Monday, April 19, 2010

AbandoNING

I have been teaching alternatively certified first-year teachers every spring for the last four years. I have used virtual learning environments (e.g. Blackboard), wikis, and online bulletin boards to organize the hybrid course but this year I wanted to try something new: I am conducting the course using a social network. Since I needed a platform that would allow me to "close the gate" since the discussion we have in the forums is not for public consumption, I settled on Ning and have been more than pleased with the results. In fact, I was so impressed with Ning's delivery that I started a second social network to host an educational community at my school (instead of a course in one of our MOODLE sites).

But then I saw the blog post by Jason Rosenthal. Apparently Ning is closing its doors to free sites. I'm not sure of Ning's new business model. They were founded by offering free social networks that theoretically led to people choosing to opt for the paid version (due to availability of premium features). How does closing free sites help them? It looks to me like a short-term solution to a long-term cash-flow problem, because eventually I think they are going to have a hard time recruiting new social networks. They are simply removing a mechanism that drives traffic to the site in the first place. If cashflow is an issue, why isn't Ning concentrating on advertising revenue? That method has served Google pretty well.

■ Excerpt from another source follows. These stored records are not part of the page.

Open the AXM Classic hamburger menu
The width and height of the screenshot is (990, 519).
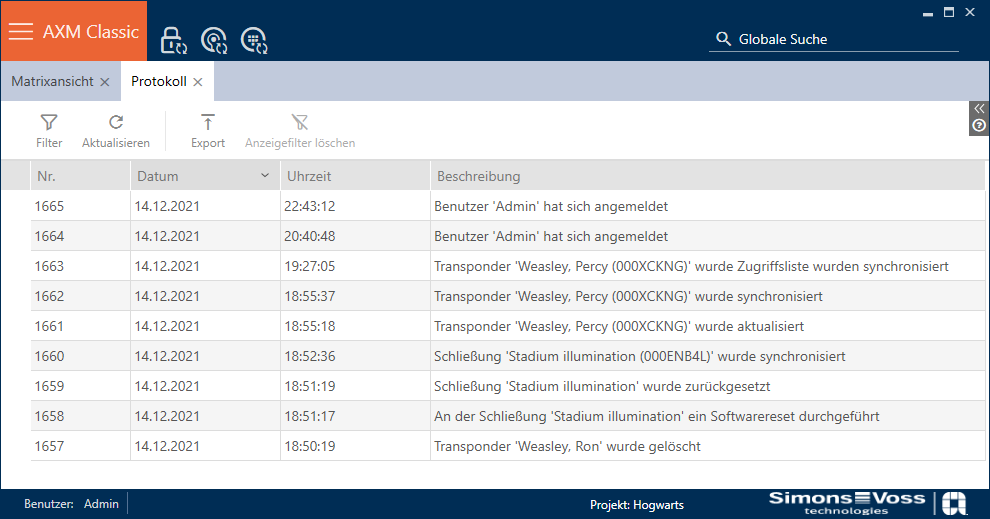pos(21,31)
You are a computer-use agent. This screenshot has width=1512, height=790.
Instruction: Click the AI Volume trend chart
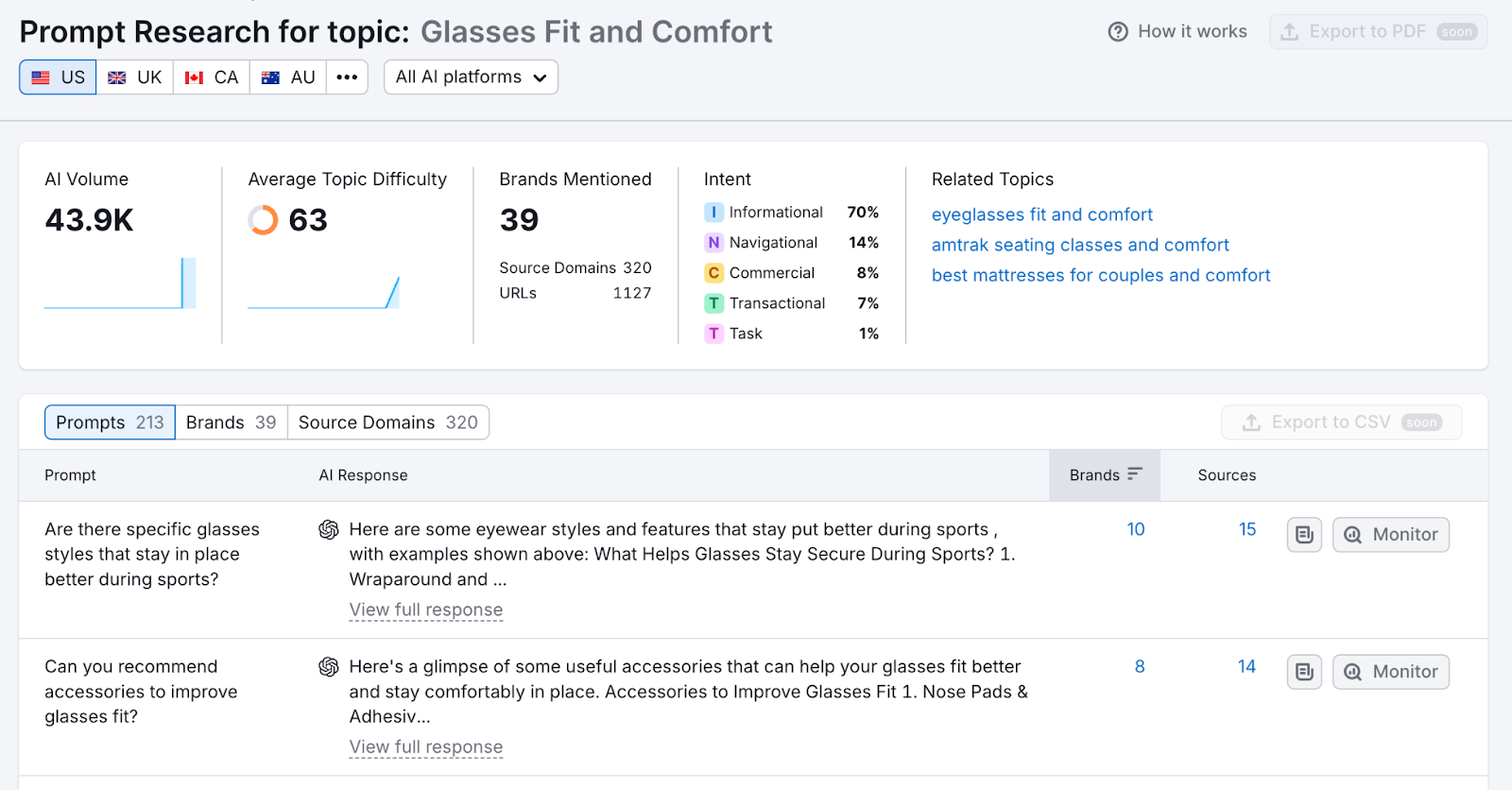pos(120,283)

Ning, you have a quality product, but I will not pay for something that should be ad supported. Come May 4, I'm abandoNING my social networks (even the ones I'm only a member in).

1 comments:

Mrs. Tenkely said...

I agree, I'm not sure what they are thinking but the whole incident left me with a bad taste in my mouth. They didn't go about it in the right way. I understanding needing to turn a profit to stay viable, but if that is the case, don't wait, start that way. Maybe they underestimated how large they would grow. My guess is, they just offered other platforms a lot of new supporters.